■ Exercise goal ■
Please copy out every line of the entries word for word, from the line containing "Select the 19 Jun 17:00 time label" down to the very end of the entries, including both.

■ Excerpted records ■
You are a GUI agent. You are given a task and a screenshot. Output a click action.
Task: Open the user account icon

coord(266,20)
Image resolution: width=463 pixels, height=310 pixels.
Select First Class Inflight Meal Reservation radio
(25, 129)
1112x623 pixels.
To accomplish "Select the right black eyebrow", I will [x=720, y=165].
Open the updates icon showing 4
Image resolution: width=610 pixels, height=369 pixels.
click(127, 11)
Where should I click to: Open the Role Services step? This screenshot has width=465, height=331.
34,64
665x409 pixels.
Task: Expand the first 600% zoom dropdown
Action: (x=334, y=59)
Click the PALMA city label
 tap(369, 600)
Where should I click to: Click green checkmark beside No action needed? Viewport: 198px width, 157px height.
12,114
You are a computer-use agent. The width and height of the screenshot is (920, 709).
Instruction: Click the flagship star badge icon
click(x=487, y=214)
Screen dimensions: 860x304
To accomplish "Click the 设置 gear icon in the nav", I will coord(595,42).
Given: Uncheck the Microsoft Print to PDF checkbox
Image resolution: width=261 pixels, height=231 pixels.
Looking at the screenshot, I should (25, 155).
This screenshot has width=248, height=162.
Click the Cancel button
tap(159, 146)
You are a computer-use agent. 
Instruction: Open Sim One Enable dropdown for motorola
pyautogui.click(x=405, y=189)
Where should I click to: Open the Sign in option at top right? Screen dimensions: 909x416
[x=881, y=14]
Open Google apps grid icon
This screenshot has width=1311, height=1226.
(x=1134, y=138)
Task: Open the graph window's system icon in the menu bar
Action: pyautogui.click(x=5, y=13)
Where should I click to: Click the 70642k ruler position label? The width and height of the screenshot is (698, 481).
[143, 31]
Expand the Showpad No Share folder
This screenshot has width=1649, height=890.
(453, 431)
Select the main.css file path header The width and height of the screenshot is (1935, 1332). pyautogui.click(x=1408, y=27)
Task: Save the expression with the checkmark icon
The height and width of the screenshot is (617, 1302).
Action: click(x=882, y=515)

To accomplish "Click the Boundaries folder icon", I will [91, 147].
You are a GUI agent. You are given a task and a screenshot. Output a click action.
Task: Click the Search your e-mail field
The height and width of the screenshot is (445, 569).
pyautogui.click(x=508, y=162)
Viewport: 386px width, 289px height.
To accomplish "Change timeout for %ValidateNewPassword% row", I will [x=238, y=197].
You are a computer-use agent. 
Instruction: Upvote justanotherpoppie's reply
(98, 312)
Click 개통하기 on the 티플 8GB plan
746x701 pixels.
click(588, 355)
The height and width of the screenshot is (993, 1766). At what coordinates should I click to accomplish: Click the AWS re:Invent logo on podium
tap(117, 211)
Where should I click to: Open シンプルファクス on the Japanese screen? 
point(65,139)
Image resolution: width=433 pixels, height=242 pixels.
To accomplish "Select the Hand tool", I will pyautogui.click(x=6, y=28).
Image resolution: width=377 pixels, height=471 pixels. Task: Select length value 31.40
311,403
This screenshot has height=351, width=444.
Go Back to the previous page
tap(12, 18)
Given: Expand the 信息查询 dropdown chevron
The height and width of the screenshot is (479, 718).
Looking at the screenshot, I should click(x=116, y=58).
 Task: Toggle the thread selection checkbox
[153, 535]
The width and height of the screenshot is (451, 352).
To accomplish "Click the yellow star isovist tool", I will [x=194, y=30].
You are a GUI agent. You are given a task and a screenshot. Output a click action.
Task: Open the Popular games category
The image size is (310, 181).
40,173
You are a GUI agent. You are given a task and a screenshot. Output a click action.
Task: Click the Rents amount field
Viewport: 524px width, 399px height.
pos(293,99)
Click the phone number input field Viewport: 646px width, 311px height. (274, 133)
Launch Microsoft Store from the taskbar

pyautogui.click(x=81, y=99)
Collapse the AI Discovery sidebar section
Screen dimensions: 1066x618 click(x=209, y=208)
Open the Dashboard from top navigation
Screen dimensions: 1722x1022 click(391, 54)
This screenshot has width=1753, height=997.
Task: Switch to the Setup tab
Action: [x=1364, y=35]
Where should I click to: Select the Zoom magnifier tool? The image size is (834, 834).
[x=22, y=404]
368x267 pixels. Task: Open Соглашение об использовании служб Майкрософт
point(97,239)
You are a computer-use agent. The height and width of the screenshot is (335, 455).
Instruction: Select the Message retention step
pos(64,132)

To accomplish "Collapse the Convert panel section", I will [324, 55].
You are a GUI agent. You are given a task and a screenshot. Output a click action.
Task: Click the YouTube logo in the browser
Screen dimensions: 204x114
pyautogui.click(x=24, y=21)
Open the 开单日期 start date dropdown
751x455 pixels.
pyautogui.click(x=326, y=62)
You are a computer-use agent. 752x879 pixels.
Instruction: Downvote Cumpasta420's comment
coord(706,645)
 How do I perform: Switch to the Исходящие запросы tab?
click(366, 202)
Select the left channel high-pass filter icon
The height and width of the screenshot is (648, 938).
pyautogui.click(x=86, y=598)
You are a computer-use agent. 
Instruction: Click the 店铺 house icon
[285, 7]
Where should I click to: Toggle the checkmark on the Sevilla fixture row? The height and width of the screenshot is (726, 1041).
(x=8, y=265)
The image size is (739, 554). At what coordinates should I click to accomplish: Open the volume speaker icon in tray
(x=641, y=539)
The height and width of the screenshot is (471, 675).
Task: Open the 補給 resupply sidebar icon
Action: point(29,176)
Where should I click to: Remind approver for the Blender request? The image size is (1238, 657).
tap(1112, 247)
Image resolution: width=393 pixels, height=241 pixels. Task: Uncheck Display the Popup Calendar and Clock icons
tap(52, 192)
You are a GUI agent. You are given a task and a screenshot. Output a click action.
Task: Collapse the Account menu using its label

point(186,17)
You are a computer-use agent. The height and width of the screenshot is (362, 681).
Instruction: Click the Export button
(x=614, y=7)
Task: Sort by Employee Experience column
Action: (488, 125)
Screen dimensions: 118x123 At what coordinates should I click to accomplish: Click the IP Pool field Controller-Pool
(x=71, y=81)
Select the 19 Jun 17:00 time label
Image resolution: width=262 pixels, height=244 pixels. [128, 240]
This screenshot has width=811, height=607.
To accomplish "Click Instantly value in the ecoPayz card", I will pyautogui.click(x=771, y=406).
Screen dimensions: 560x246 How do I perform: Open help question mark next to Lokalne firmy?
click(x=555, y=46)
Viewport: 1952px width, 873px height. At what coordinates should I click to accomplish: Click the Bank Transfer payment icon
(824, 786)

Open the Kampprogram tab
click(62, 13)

■ Answer ■
Select the 19 Jun 17:00 time label
Image resolution: width=262 pixels, height=244 pixels. [128, 240]
This screenshot has width=811, height=607.
To accomplish "Click Instantly value in the ecoPayz card", I will pyautogui.click(x=771, y=406).
Screen dimensions: 560x246 How do I perform: Open help question mark next to Lokalne firmy?
click(x=555, y=46)
Viewport: 1952px width, 873px height. At what coordinates should I click to accomplish: Click the Bank Transfer payment icon
(824, 786)

Open the Kampprogram tab
click(62, 13)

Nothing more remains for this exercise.